EXERCISE.
Transcribe the listing below exactly, from its first line through the line with "You are a GUI". Omit the pictures.

SOURCE INFORMATION Block Start

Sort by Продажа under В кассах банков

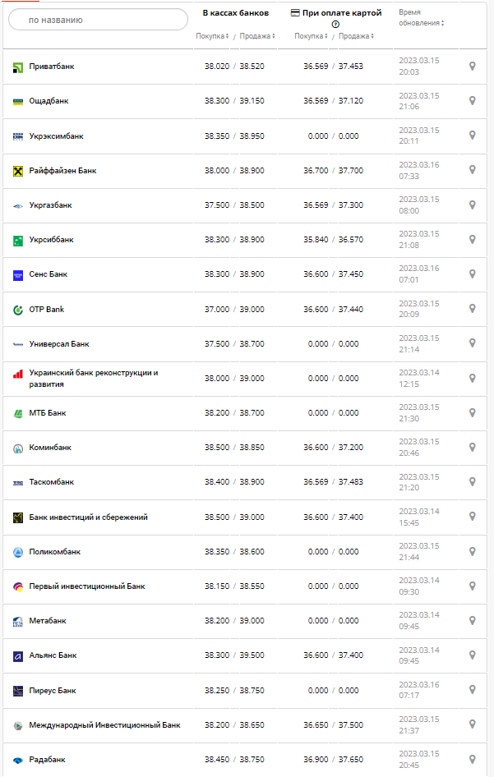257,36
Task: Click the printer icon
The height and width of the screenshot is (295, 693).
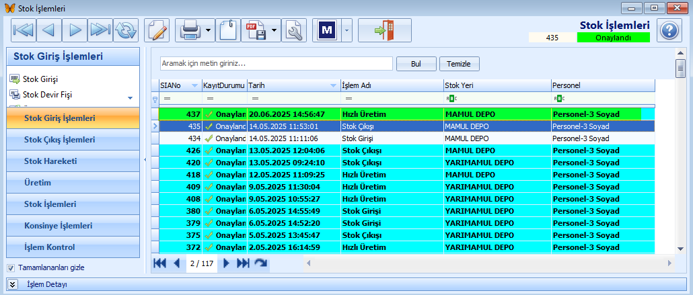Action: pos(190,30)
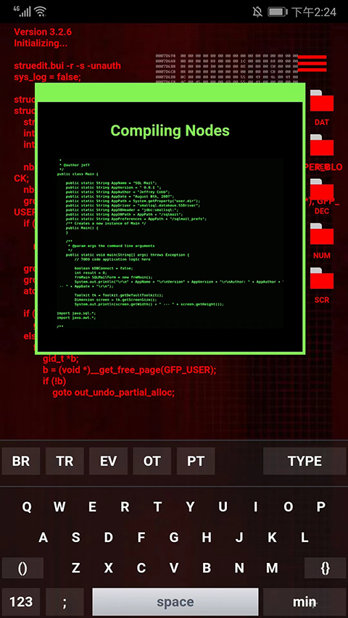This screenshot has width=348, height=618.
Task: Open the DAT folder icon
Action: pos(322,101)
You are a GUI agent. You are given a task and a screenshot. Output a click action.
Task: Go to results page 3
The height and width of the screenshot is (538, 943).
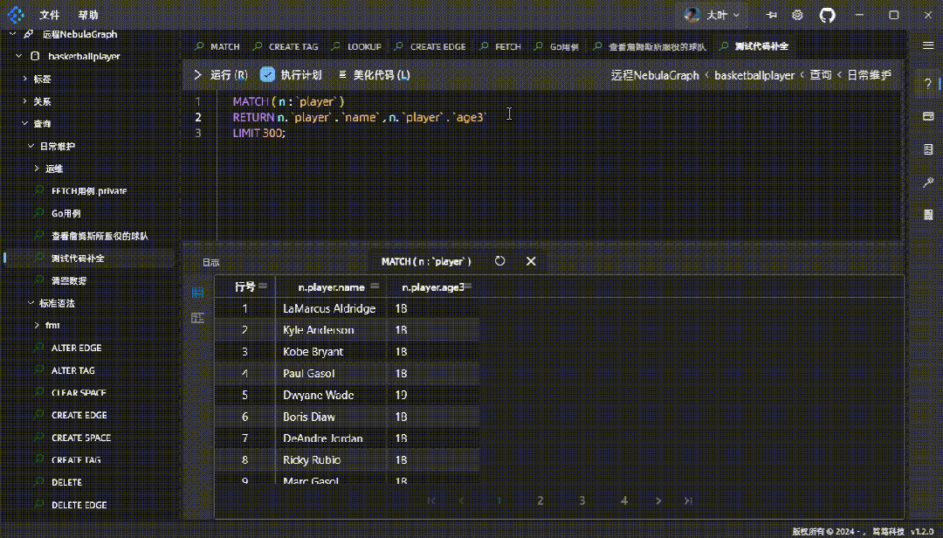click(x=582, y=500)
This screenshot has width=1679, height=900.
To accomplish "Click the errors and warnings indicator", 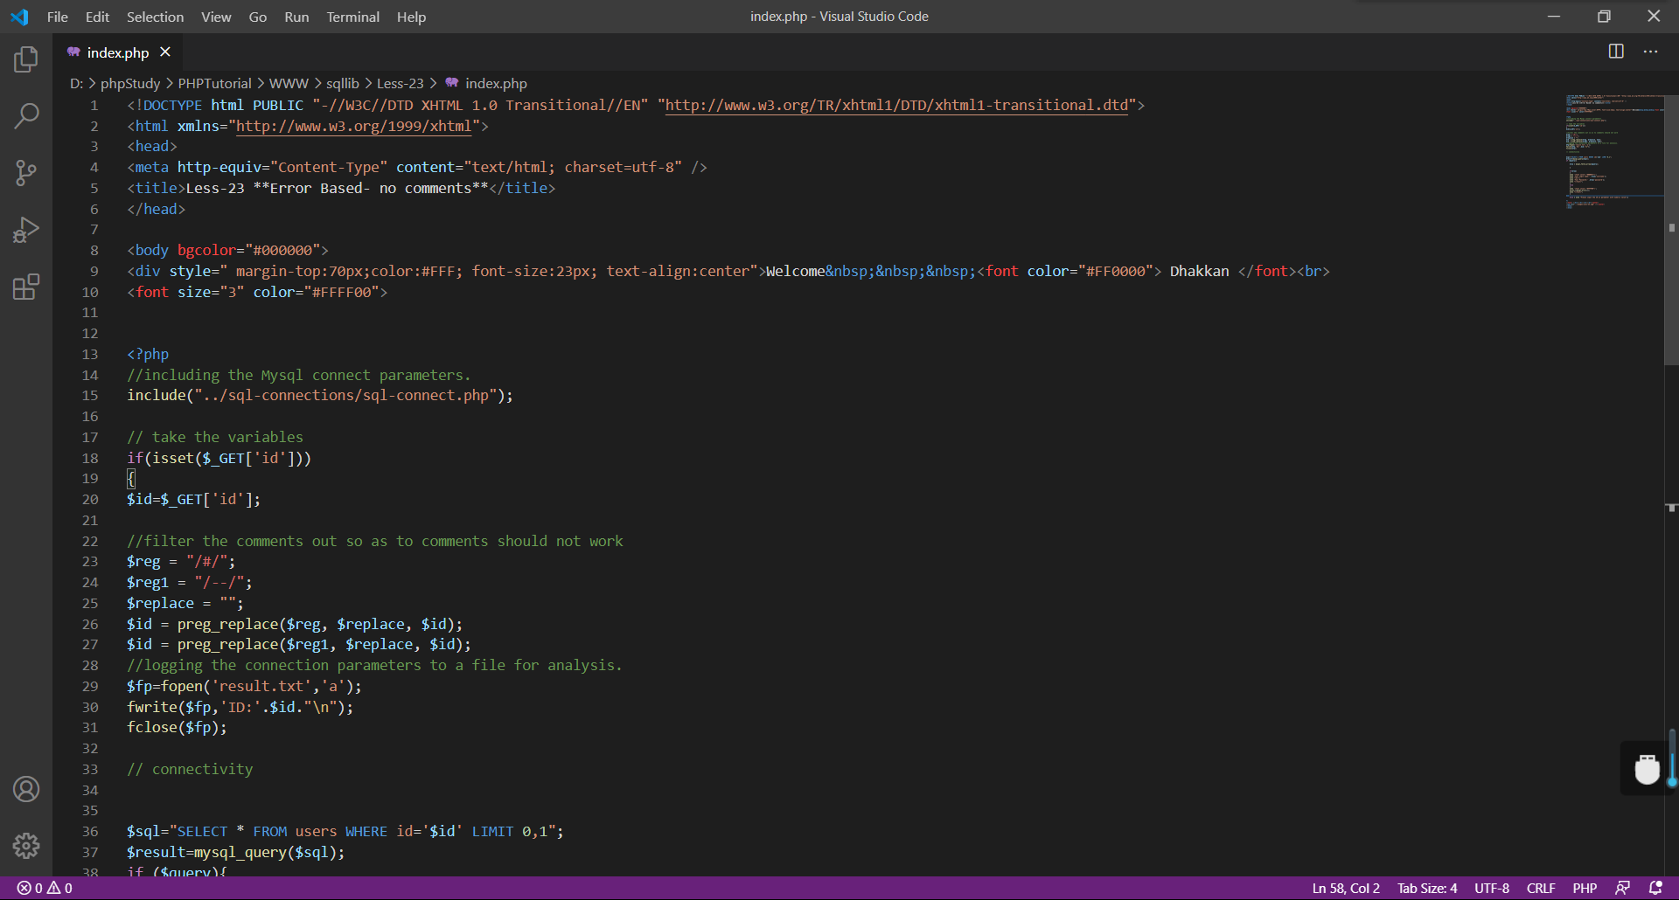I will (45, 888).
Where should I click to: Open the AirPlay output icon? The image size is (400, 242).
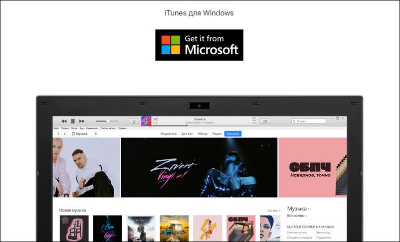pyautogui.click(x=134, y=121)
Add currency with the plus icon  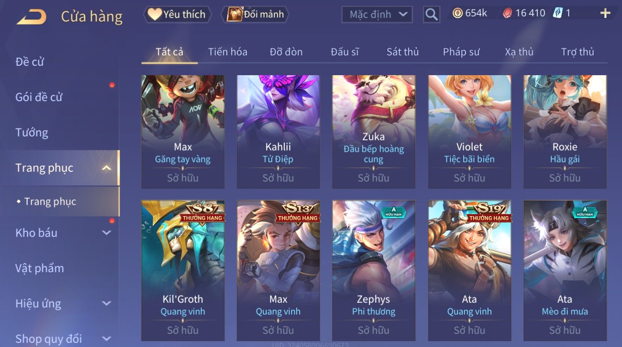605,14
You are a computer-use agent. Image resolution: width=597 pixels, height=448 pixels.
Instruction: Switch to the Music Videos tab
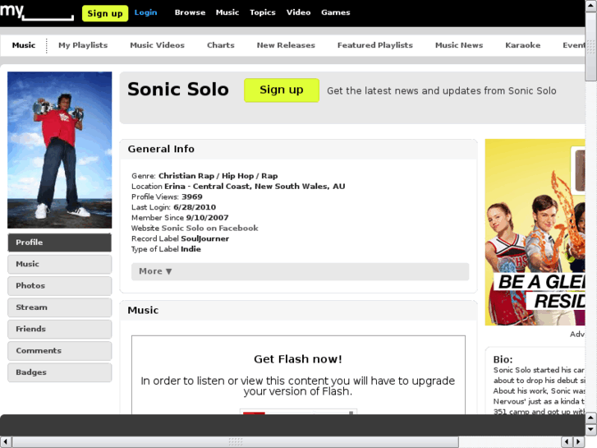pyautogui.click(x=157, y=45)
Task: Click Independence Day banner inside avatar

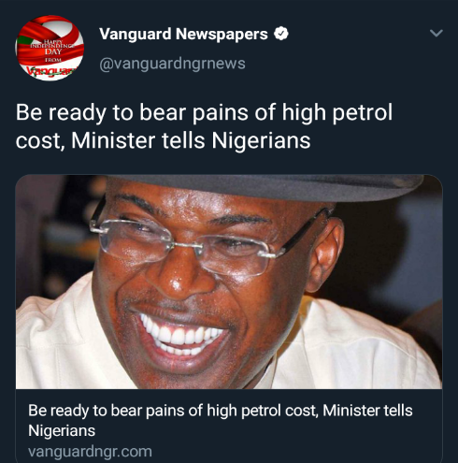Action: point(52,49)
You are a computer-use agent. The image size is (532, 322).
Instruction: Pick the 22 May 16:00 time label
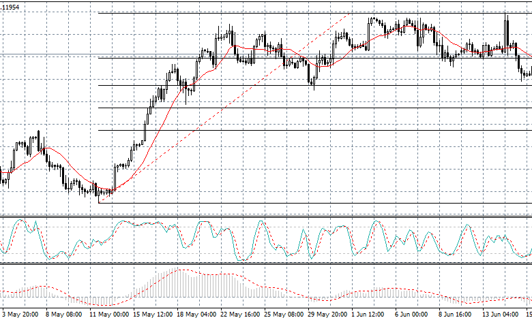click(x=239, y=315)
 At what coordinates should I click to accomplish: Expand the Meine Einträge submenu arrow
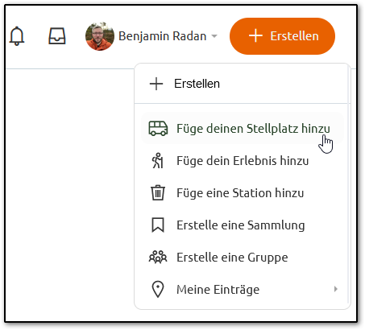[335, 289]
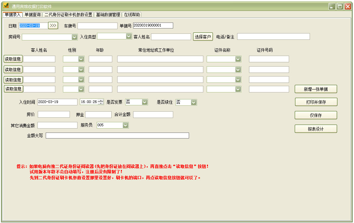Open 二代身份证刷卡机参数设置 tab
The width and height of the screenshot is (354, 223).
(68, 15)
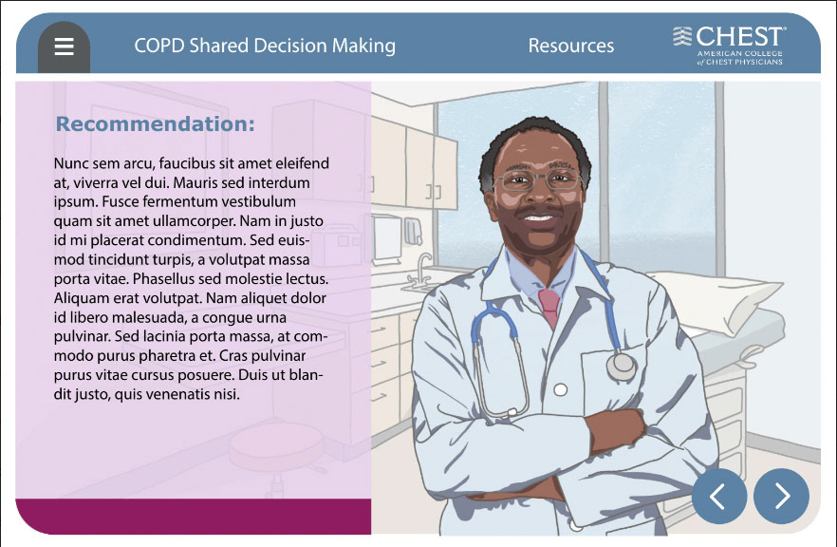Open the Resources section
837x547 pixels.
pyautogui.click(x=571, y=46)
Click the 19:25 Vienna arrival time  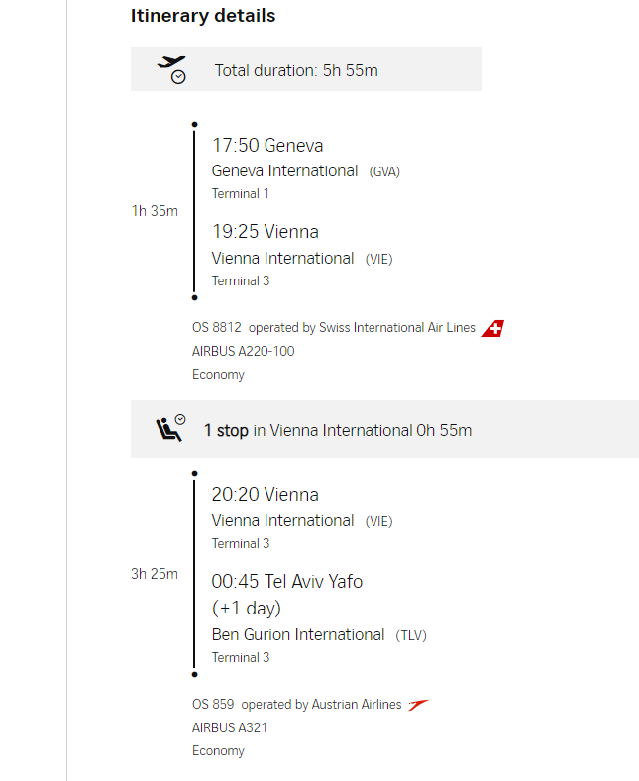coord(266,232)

SOURCE INFORMATION Block End

FINAL ANSWER.
Sort by Продажа under В кассах банков

257,36
Task: Click the printer icon
The height and width of the screenshot is (295, 693).
Action: pos(190,30)
This screenshot has width=348, height=618.
Task: Open the DAT folder icon
Action: pos(322,101)
You are a GUI agent. You are given a task and a screenshot. Output a click action.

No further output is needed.